Solve the boundary-value problem.

y''+5y'-6y=0, y(0)=0, y(2)=1
r^2+5r-6=0, r1=1, r2=-6
y=c1*e^x + c2*e^-6x
y(0)=c1+c2=0, c1=-c2

Is this correct? Is there a way to further simplify this for y(x)? Thanks.

No. The second term has 6e^-6x in it, I don't see where the coefficent six came from. Testing it to the initial conditions, at x=0, y does not equal zero with that six in.

Oh, thank you for catching my mistake. I got the correct answer now. Thanks!

You're welcome! I'm glad I was able to catch the mistake. It's important to double-check the calculations to ensure accuracy.

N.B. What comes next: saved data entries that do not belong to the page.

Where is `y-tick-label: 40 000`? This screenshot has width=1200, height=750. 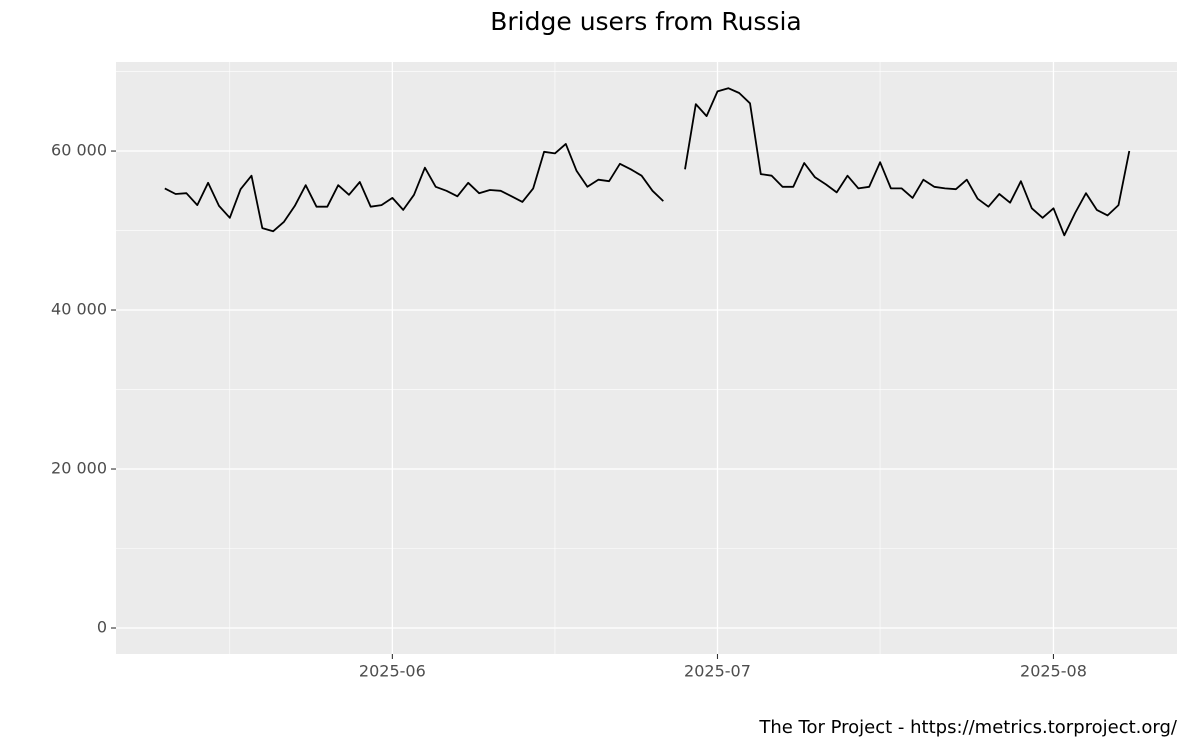
y-tick-label: 40 000 is located at coordinates (79, 310).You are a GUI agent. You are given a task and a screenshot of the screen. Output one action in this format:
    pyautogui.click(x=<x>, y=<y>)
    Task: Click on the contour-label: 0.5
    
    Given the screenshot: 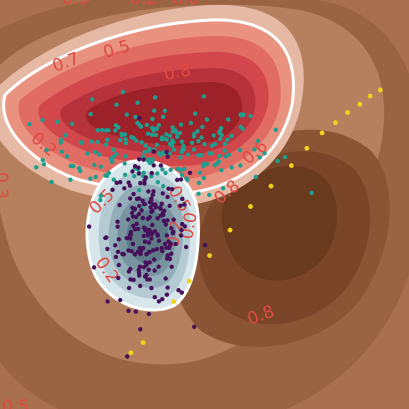 What is the action you would take?
    pyautogui.click(x=16, y=403)
    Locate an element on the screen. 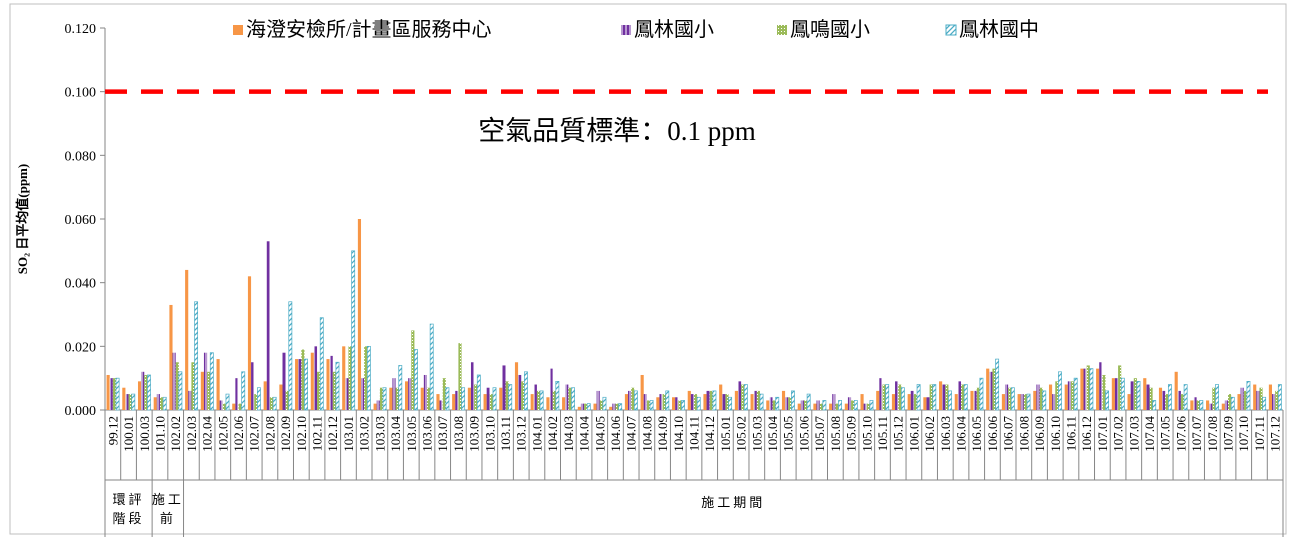 This screenshot has height=542, width=1290. legend-label: 鳳林國中 is located at coordinates (999, 30).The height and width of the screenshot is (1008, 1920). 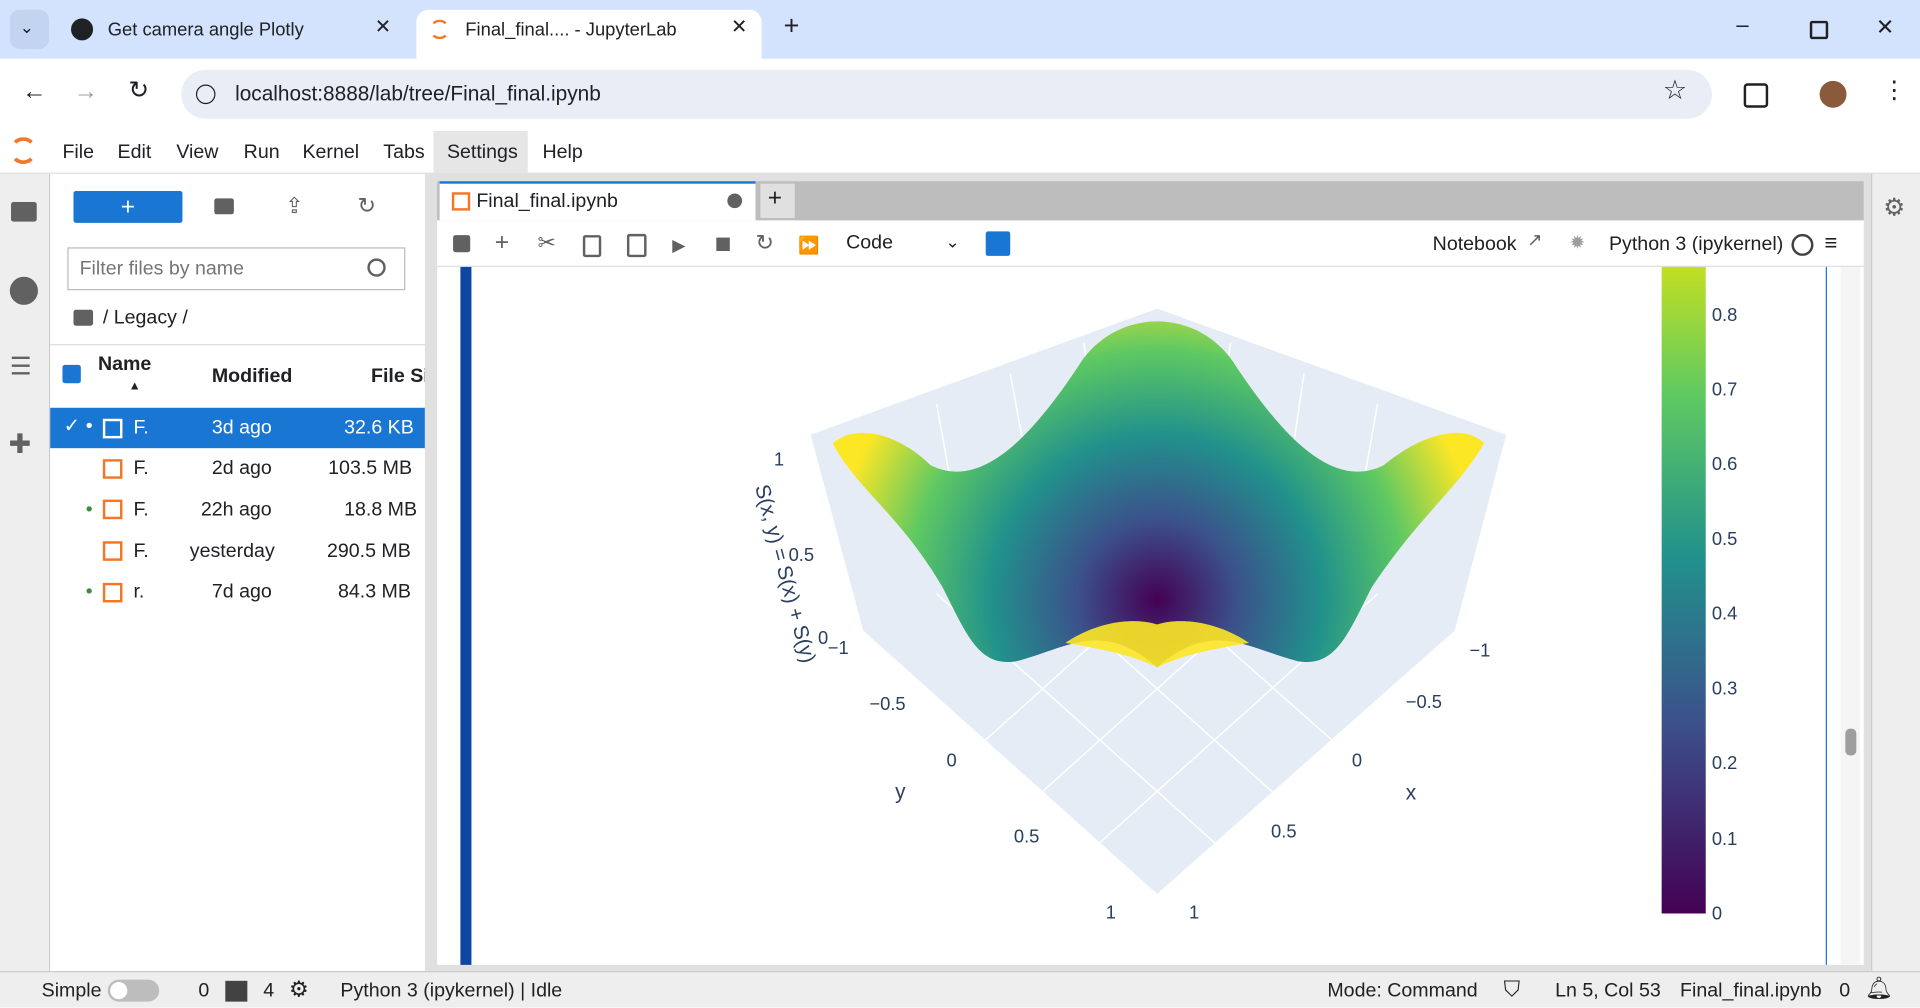 What do you see at coordinates (562, 152) in the screenshot?
I see `menu-item: Help` at bounding box center [562, 152].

Now let's simplify the equation further for y(x). Recall the expression we obtained:

y(x) = (e^x) / (e^2 - 6e^(-12)) + (6e^(-6x)) / (e^2 - 6e^(-12))

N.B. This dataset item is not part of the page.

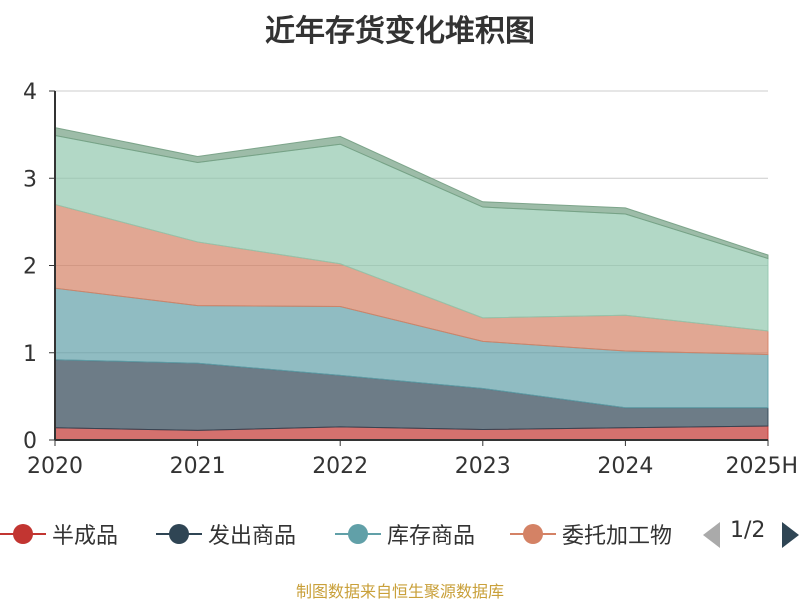 Image resolution: width=800 pixels, height=602 pixels. I want to click on x-tick-label: 2021, so click(198, 466).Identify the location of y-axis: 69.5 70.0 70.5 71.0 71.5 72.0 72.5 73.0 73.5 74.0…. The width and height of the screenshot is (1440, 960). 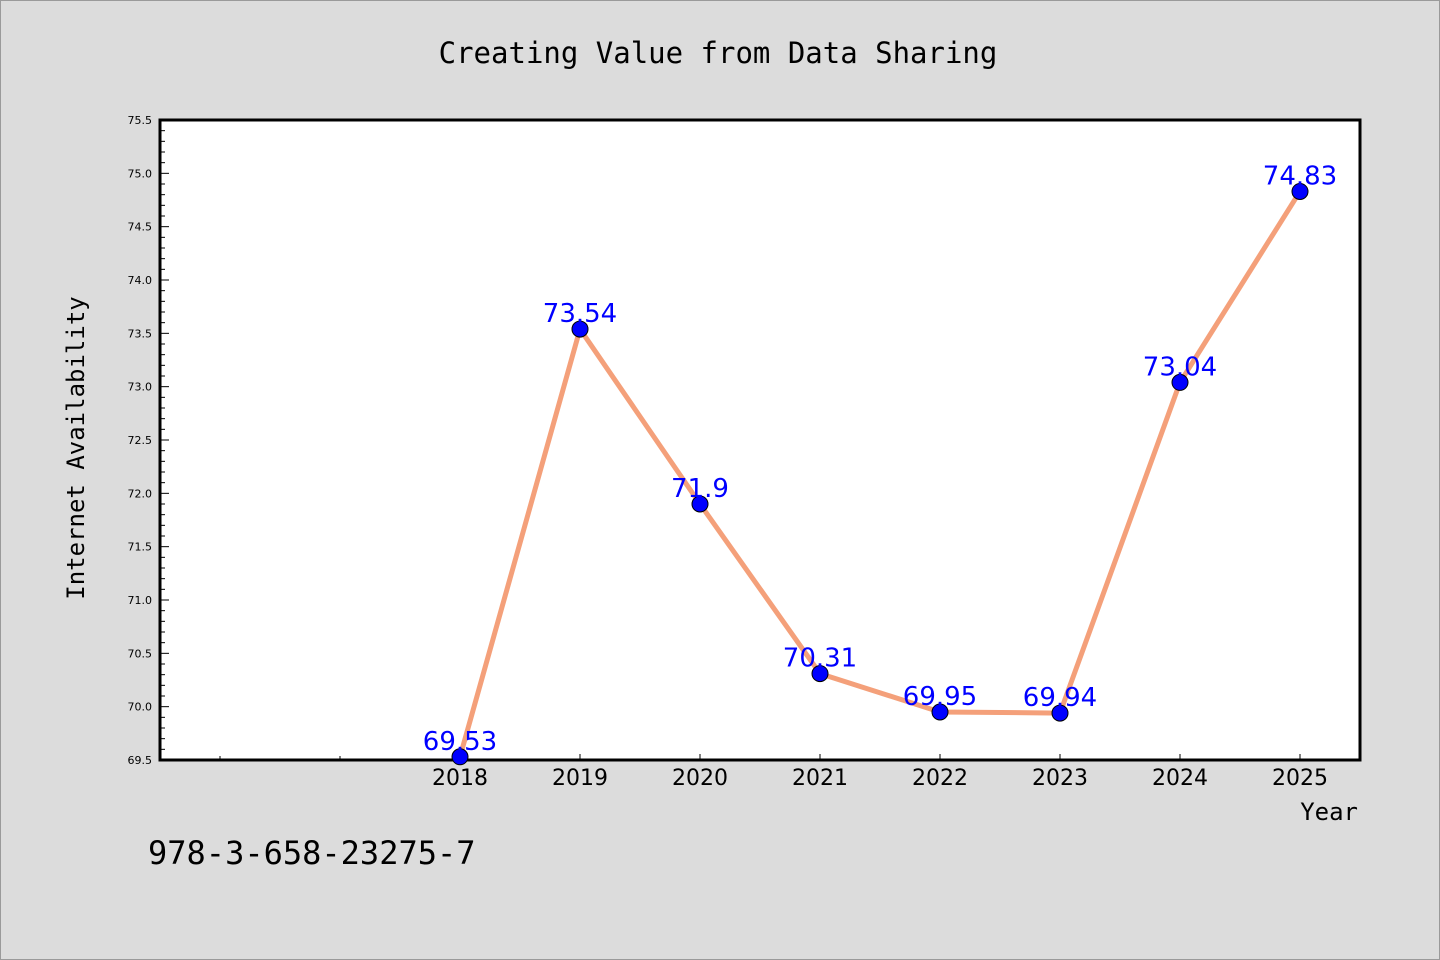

To simplify further, notice that e^(-12) is a very small number and can be considered negligible compared to e^2. Therefore, we can approximate the denominator (e^2 - 6e^(-12)) as just e^2.

Now our simplified solution becomes:

y(x) ≈ (e^x) / e^2 + (6e^(-6x)) / e^2

By dividing the terms in the solution by e^2, we can rewrite it as:

y(x) ≈ (1 / e^2) * e^x + (6 / e^2) * e^(-6x)

Further simplification can be done by recognizing that (1 / e^2) and (6 / e^2) are just constants. We can replace them by a and b, respectively:

y(x) ≈ a * e^x + b * e^(-6x)

So in the end, the simplified form of the solution is:

y(x) ≈ (1 / e^2) * e^x + (6 / e^2) * e^(-6x)

where a = 1 / e^2 and b = 6 / e^2.

I apologize for the oversight in the previous response. Thank you for catching it, and I hope this clarification helps!